(Instruksi Tugas A) Terjemahkan ke dalam bahasa Inggris kalimat berikut dari teks tentang otonomi daerah: "Karena itu, DPRD yang harusnya menjadi alat kontrol pemerintahan di daerah justru berada di bawah kendali kepala daerah."
(Instruksi Tugas B) Sambung teks tentang otonomi daerah dengan melanjutkan tulisan setelah kalimat terakhirnya.

Terjadi Kriminalisasi Fungsi Administrasi; Ryaas: Kebijaksanaan Tidak Dapat Diadili

Otonomi daerah (otda) semakin tidak jelas. DPRD yang seharusnya menjadi benteng terakhir otonomi daerah telah menjadi bagian (subordinasi) pemerintah daerah. Karena itu, DPRD yang harusnya menjadi alat kontrol pemerintahan di daerah justru berada di bawah kendali kepala daerah.

Ini diungkapkan Ryaas Rasyid, bidan otonomi daerah, dalam Seminar Nasional bertema Aspek Yuridis Pengelolaan Keuangan Negara dalam Rangka Otonomi Daerah di Fakultas Hukum Unair kemarin. Seminar itu juga menghadirkan narasumber Sekdaprov Jatim Soekarwo dan dosen FH Unair Soehirman Djamal.

(Data yang Diberikan)
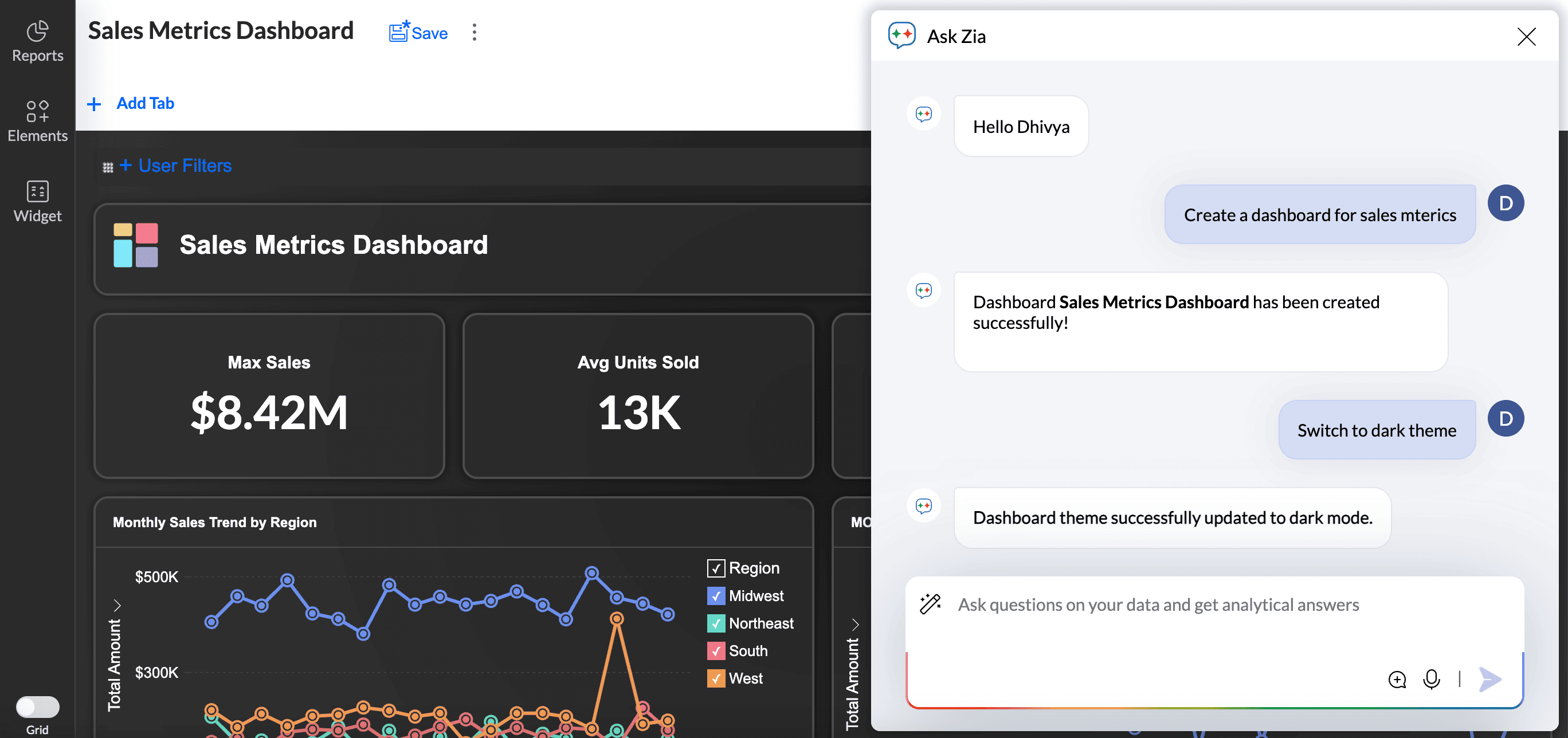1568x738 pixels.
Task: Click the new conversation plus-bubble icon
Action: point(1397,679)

(Jawaban Latihan A) Therefore, the DPRD, which should serve as an instrument of oversight over government in the regions, is instead under the control of the regional head.

(Jawaban Latihan B)
Menurut Ryaas, UU 32/2004 tentang Pemerintahan Daerah menempatkan DPRD sebagai bagian pemerintah daerah. Padahal, dalam UU 22/1999, DPRD dipisahkan sebagai bagian dari pemerintah daerah. Karena DPRD merupakan subordinasi, pelaksanaan otonomi menjadi kabur dan tidak dapat diimplementasikan di daerah, jelas Ryaas yang pernah menjadi menteri negara otda dan menteri pendayagunaan aparatur negara ini.

Ryaas juga menyoroti maraknya praktik korupsi di daerah di era otonomi daerah ini. Namun, dia membantah perbuatan curang itu karena pemberlakukan otonomi daerah. Yang salah bukan otdanya, tapi orang-orang yang melaksanakan otda itu, ujarnya.

Dia menceritakan, sebelum pelaksanaan otda juga banyak kasus korupsi terjadi di daerah. Misalnya, penyelewengan dana inpres. Hanya, karena saat itu tidak seterbuka sekarang, masyarakat pun tidak tahu. Dengan otda, semuanya jadi transparan. Yang korupsi jadi kelihatan, paparnya.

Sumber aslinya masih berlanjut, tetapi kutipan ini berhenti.